Please reproduce the article below on the engaged Ph.D. students word for word, from "Celebrating Their Love" up to and including "the Dissertation Room.".

--- Document extract Enclosed Below ---

Celebrating Their Love in the Graduate Center Library

November 1, 2022

After a decade of dating, two newly engaged Ph.D. students finally go to the same CUNY at the same time.

Ph.D. students Michelle Coleman and Matthew Hackett posed for some prenuptial photos amid the stately volumes and art nouveau details of the Dissertation Room
Ph.D. students Michelle Coleman and Matthew Hackett took their engagement photos in the Graduate Center Library in October. (Photo credit: Desirée Ashley)

Romance in the Graduate Center’s Mina Rees Library is usually confined to books, but last Sunday, it spilled into the stacks as recently engaged first year-Ph.D. students Michelle Coleman (Urban Education) and Matthew Hackett (Biology/Neuroscience subprogram) posed for some prenuptial photos amid the stately volumes and art nouveau details of the Dissertation Room. 

The library offered an elegant and fitting backdrop for the couple, who have spent eight out of their 10 years of dating as CUNY students, although rarely at the same campus at the same time. 

Coleman, who has undergraduate and master’s degrees from Macaulay Honors College and Queens College, applied to the Graduate Center at Hackett’s encouragement.  

“I was the one who had long-time aspirations to go on and pursue my Ph.D.,” said Hackett, a graduate of Queens College and a member of Professor Sebastián Alvarado’s (GC/Queens, Biology, Neuroscience, Cognitive Neuroscience) lab there. “And then I was convincing Michelle. I told her, ‘Hey, you’re really smart. You really like education, and you really want to help people, and I think you should gun through your Ph.D.’”

--- End of Enclosed Document extract ---
--- Supplied entries Enclosed Below ---

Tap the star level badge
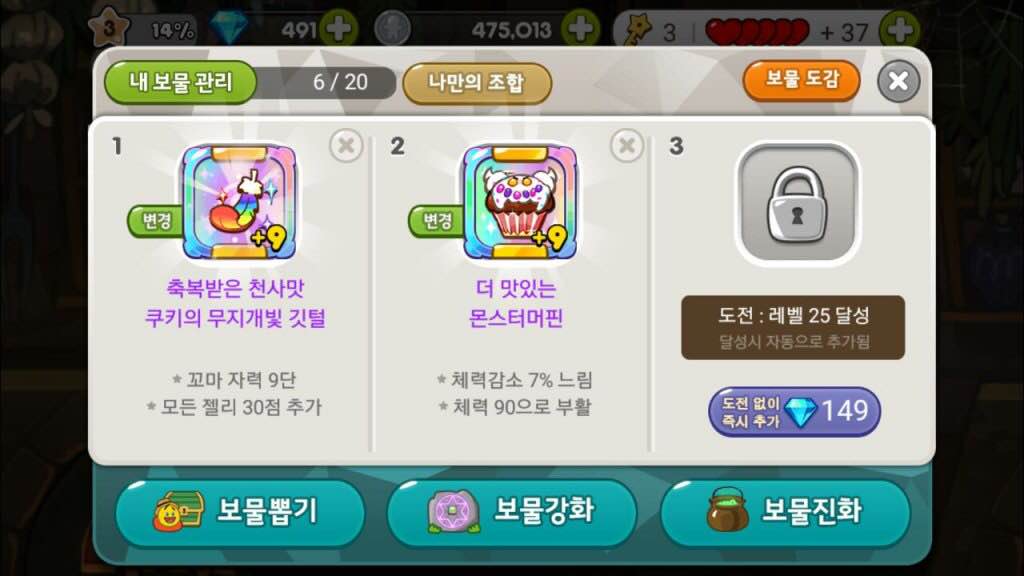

--- End of Enclosed Supplied entries ---
--- Supplied entries Enclosed Below ---

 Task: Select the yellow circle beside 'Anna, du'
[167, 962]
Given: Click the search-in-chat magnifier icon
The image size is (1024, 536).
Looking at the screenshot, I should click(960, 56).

--- End of Enclosed Supplied entries ---
--- Supplied entries Enclosed Below ---

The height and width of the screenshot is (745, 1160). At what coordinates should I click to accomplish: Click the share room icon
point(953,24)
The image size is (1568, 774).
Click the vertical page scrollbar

--- End of Enclosed Supplied entries ---

Answer below
Celebrating Their Love in the Graduate Center Library

November 1, 2022

After a decade of dating, two newly engaged Ph.D. students finally go to the same CUNY at the same time.

Ph.D. students Michelle Coleman and Matthew Hackett posed for some prenuptial photos amid the stately volumes and art nouveau details of the Dissertation Room
Ph.D. students Michelle Coleman and Matthew Hackett took their engagement photos in the Graduate Center Library in October. (Photo credit: Desirée Ashley)

Romance in the Graduate Center’s Mina Rees Library is usually confined to books, but last Sunday, it spilled into the stacks as recently engaged first year-Ph.D. students Michelle Coleman (Urban Education) and Matthew Hackett (Biology/Neuroscience subprogram) posed for some prenuptial photos amid the stately volumes and art nouveau details of the Dissertation Room.